Access has bought PalmSource for $324 million.
The Japanese developer of embedded Web browsers for mobiles will pay $18.50 a sharefor the developer of the popular Palm operating system - an 83 percent premium.
Access is best known for its NetFront Web browser, which is available in several editions for mobile phones and information appliances including Palm OS, Symbian, Linux, Windows Mobile/Pocket PC and Brew. The company estimates that its browser is in use in over 180 million devices around the world.
Access said it hopes the acquisition will strengthen its hand in the mobile content delivery business and in Internet access software for mobile devices.
PalmSource was originally the software division of PDA-maker Palm but was spun off in October 2003. A year after gaining its independence, the company decided that Linux was the best bet for its future survival and announced plans to move its operating system to the Linux kernel.
Earlier this month, PalmSource formed a partnership with major mobile Linux OS provider MontaVista as part of its Linux efforts.

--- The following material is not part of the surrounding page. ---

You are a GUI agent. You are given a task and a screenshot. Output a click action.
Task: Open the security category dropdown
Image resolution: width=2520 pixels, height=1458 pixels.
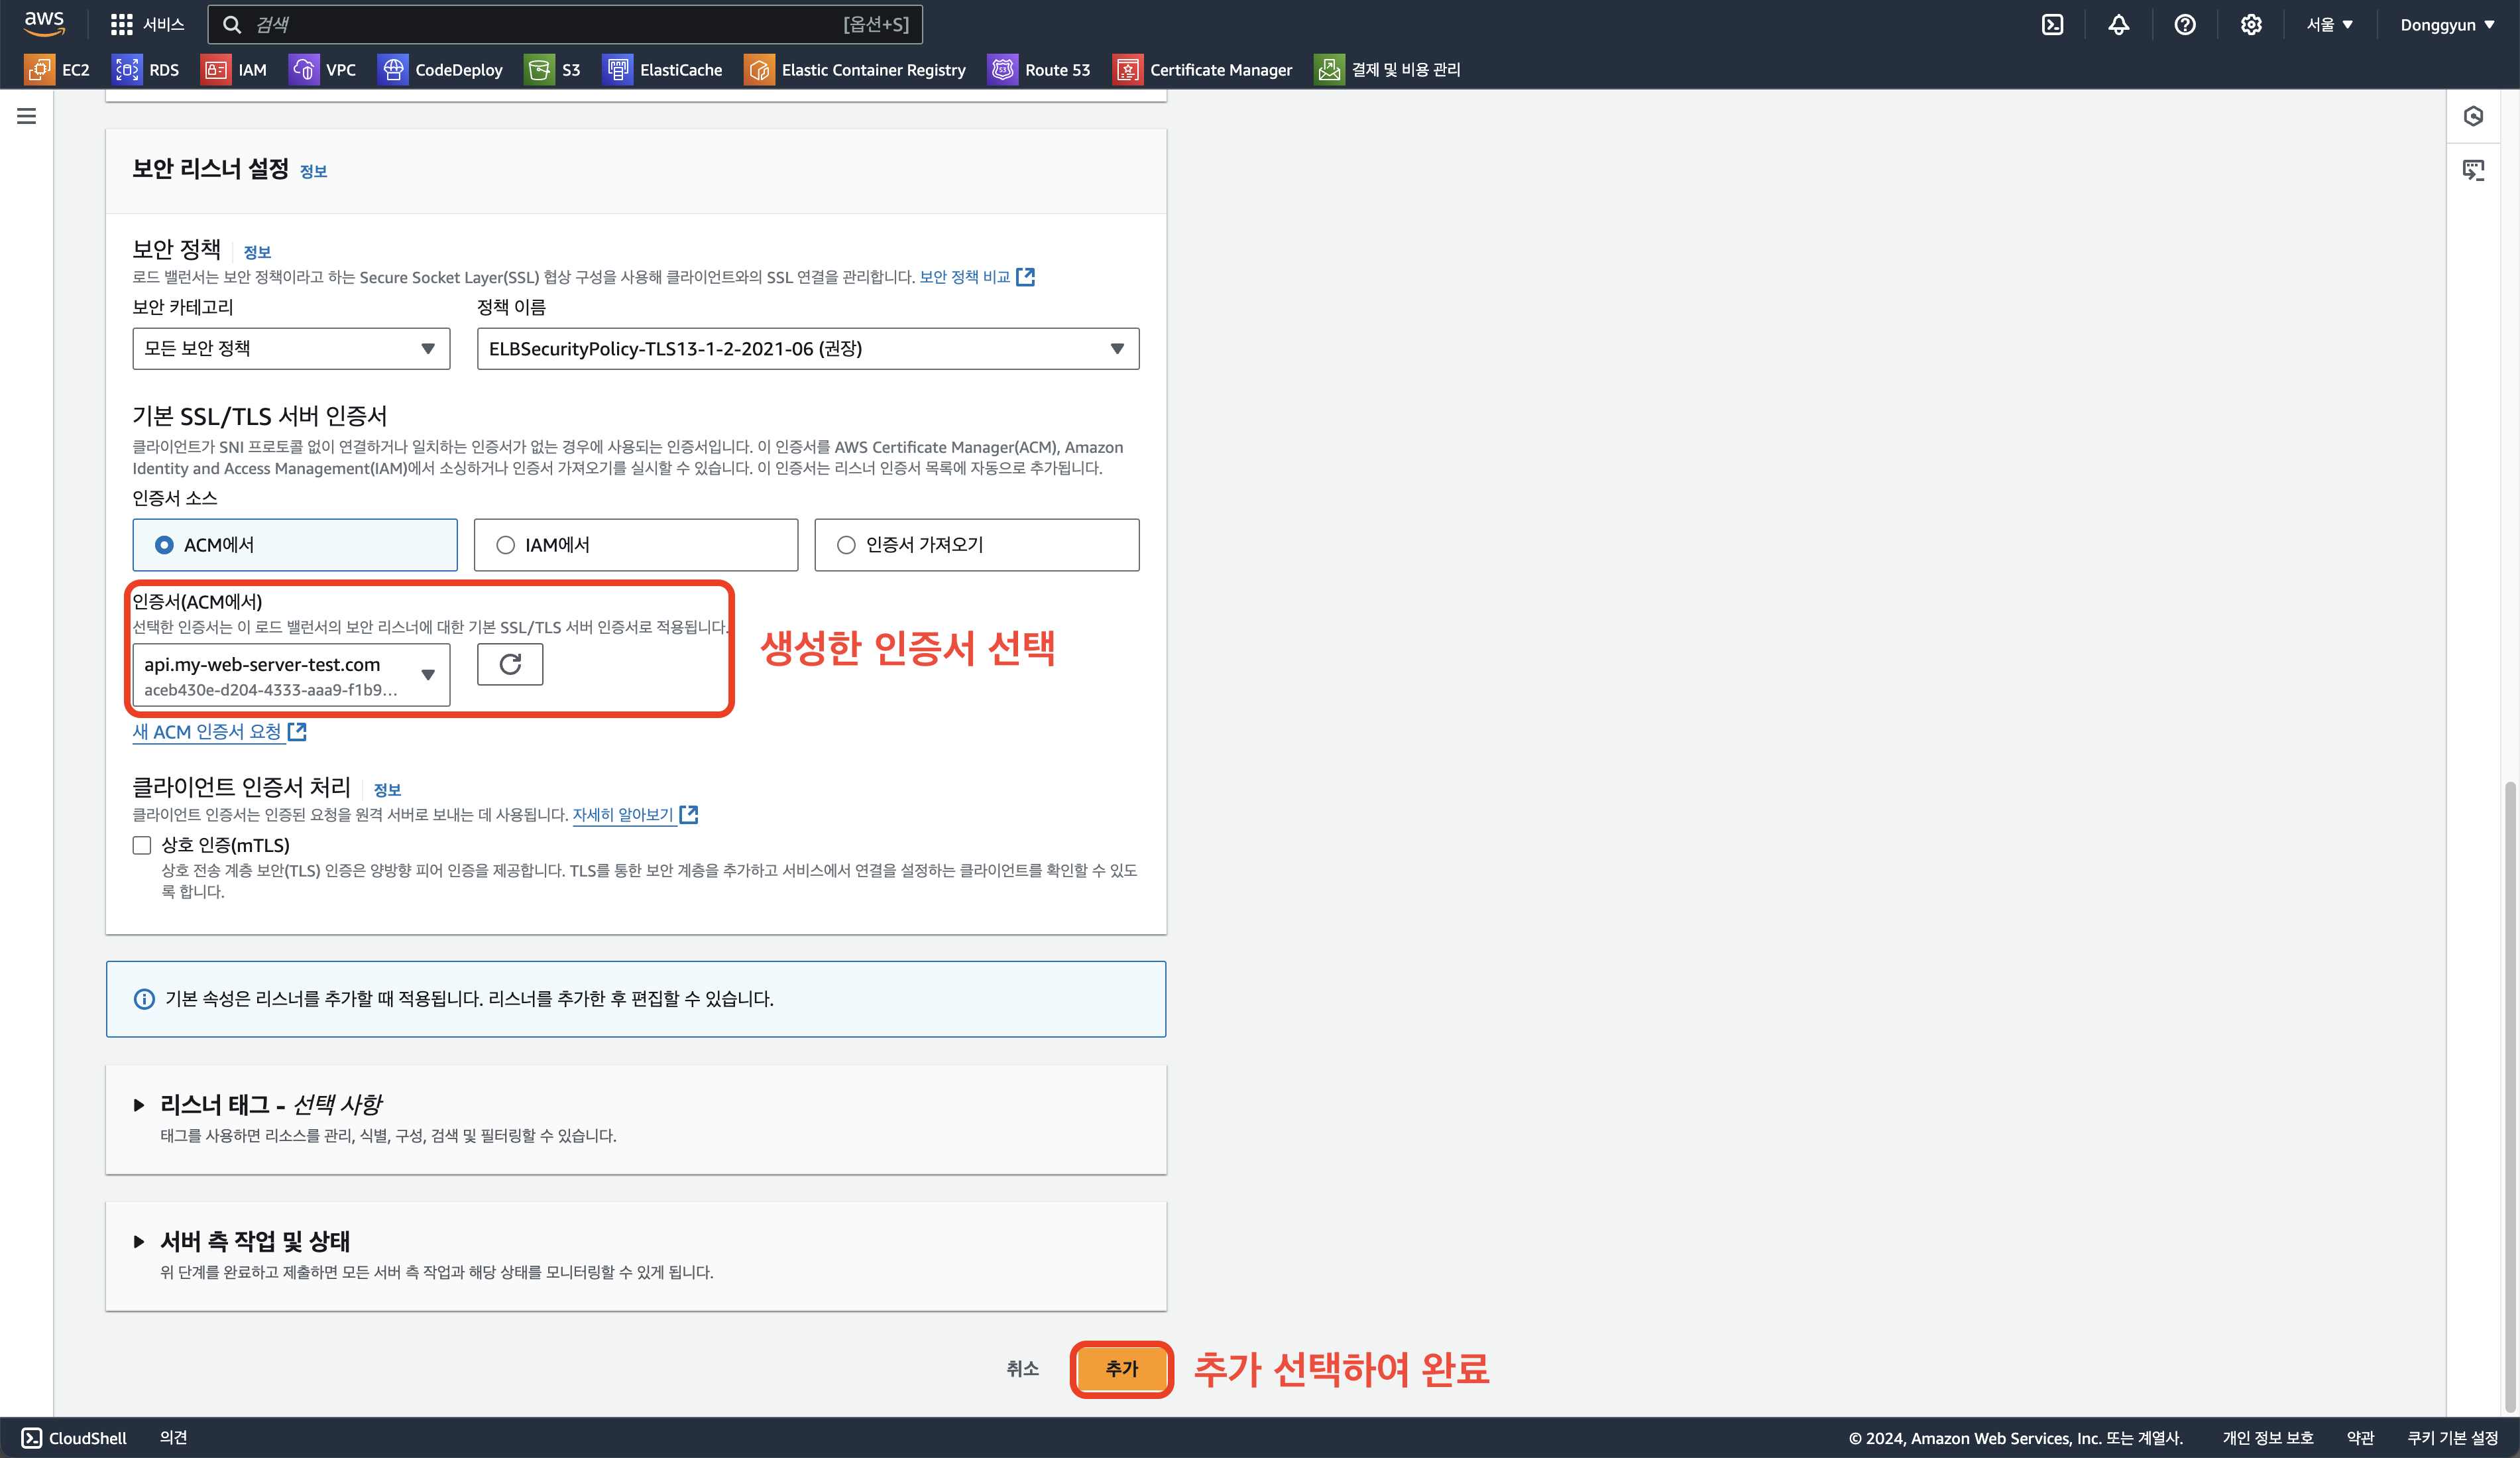point(291,349)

One analyst said the acquisition had come as a surprise. Dean Bubley of Disruptive said that it also made strategic sense however. "Access' main product is its NetFront browser, which has had great success in Japan but outside its traction has been patchy, restricted mainly to i-Mode handsets.
"Access' move seems to be less about PalmSource's smartphone and PDA heritage, and more by its newer direction as a developer of Linux-based handset platforms. The main questionmarks over the acquisition are however, how it may impact Access' relationships with other mobile phone OS and platform suppliers, and what may happen in the transition period before PalmSource's Linux platform is fully available.
"There is also an open question of what this means for PalmSource's legion of loyal developers."